Nothing but an exact reprint of the records is to be returned.

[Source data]
◇ ◇ ◇ ◇ ◇ ◇ ◇

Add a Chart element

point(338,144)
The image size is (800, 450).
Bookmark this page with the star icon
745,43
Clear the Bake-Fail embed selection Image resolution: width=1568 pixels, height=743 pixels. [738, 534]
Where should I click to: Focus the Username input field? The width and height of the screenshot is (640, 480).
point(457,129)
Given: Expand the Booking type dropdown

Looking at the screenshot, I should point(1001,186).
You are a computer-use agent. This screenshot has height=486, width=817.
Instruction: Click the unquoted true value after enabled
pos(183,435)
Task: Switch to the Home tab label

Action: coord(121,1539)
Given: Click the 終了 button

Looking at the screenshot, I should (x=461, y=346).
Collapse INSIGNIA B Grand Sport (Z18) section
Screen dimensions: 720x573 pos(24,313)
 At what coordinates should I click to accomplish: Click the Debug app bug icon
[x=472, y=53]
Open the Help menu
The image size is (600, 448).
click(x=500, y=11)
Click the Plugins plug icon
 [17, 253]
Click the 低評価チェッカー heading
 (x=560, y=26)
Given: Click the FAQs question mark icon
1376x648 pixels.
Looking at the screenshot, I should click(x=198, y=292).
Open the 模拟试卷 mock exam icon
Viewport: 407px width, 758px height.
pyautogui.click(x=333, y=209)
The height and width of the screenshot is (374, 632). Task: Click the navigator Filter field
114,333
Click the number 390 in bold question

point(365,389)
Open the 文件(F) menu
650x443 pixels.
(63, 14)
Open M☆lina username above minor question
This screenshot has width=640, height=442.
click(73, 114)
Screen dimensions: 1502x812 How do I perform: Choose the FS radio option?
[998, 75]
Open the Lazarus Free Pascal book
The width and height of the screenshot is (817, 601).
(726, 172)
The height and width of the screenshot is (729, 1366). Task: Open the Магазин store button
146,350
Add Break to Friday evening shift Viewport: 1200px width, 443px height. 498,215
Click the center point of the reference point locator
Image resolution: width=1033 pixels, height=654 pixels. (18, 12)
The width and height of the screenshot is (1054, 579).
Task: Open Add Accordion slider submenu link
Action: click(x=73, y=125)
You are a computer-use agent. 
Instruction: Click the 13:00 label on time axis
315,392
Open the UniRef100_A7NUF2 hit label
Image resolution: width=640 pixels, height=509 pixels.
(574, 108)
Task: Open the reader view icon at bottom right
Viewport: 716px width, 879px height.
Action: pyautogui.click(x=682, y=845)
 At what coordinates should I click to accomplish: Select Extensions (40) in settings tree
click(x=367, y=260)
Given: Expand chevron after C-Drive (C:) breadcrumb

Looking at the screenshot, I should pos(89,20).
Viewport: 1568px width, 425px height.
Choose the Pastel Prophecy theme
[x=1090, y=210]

◇ ◇ ◇ ◇ ◇ ◇ ◇

*ANSWER SECTION*
Add a Chart element

point(338,144)
The image size is (800, 450).
Bookmark this page with the star icon
745,43
Clear the Bake-Fail embed selection Image resolution: width=1568 pixels, height=743 pixels. [738, 534]
Where should I click to: Focus the Username input field? The width and height of the screenshot is (640, 480).
point(457,129)
Given: Expand the Booking type dropdown

Looking at the screenshot, I should point(1001,186).
You are a computer-use agent. This screenshot has height=486, width=817.
Instruction: Click the unquoted true value after enabled
pos(183,435)
Task: Switch to the Home tab label

Action: coord(121,1539)
Given: Click the 終了 button

Looking at the screenshot, I should (x=461, y=346).
Collapse INSIGNIA B Grand Sport (Z18) section
Screen dimensions: 720x573 pos(24,313)
 At what coordinates should I click to accomplish: Click the Debug app bug icon
[x=472, y=53]
Open the Help menu
The image size is (600, 448).
click(x=500, y=11)
Click the Plugins plug icon
 [17, 253]
Click the 低評価チェッカー heading
 (x=560, y=26)
Given: Click the FAQs question mark icon
1376x648 pixels.
Looking at the screenshot, I should click(x=198, y=292).
Open the 模拟试卷 mock exam icon
Viewport: 407px width, 758px height.
pyautogui.click(x=333, y=209)
The height and width of the screenshot is (374, 632). Task: Click the navigator Filter field
114,333
Click the number 390 in bold question

point(365,389)
Open the 文件(F) menu
650x443 pixels.
(63, 14)
Open M☆lina username above minor question
This screenshot has width=640, height=442.
click(73, 114)
Screen dimensions: 1502x812 How do I perform: Choose the FS radio option?
[998, 75]
Open the Lazarus Free Pascal book
The width and height of the screenshot is (817, 601).
(726, 172)
The height and width of the screenshot is (729, 1366). Task: Open the Магазин store button
146,350
Add Break to Friday evening shift Viewport: 1200px width, 443px height. 498,215
Click the center point of the reference point locator
Image resolution: width=1033 pixels, height=654 pixels. (18, 12)
The width and height of the screenshot is (1054, 579).
Task: Open Add Accordion slider submenu link
Action: click(x=73, y=125)
You are a computer-use agent. 
Instruction: Click the 13:00 label on time axis
315,392
Open the UniRef100_A7NUF2 hit label
Image resolution: width=640 pixels, height=509 pixels.
(574, 108)
Task: Open the reader view icon at bottom right
Viewport: 716px width, 879px height.
Action: pyautogui.click(x=682, y=845)
 At what coordinates should I click to accomplish: Select Extensions (40) in settings tree
click(x=367, y=260)
Given: Expand chevron after C-Drive (C:) breadcrumb

Looking at the screenshot, I should pos(89,20).
Viewport: 1568px width, 425px height.
Choose the Pastel Prophecy theme
[x=1090, y=210]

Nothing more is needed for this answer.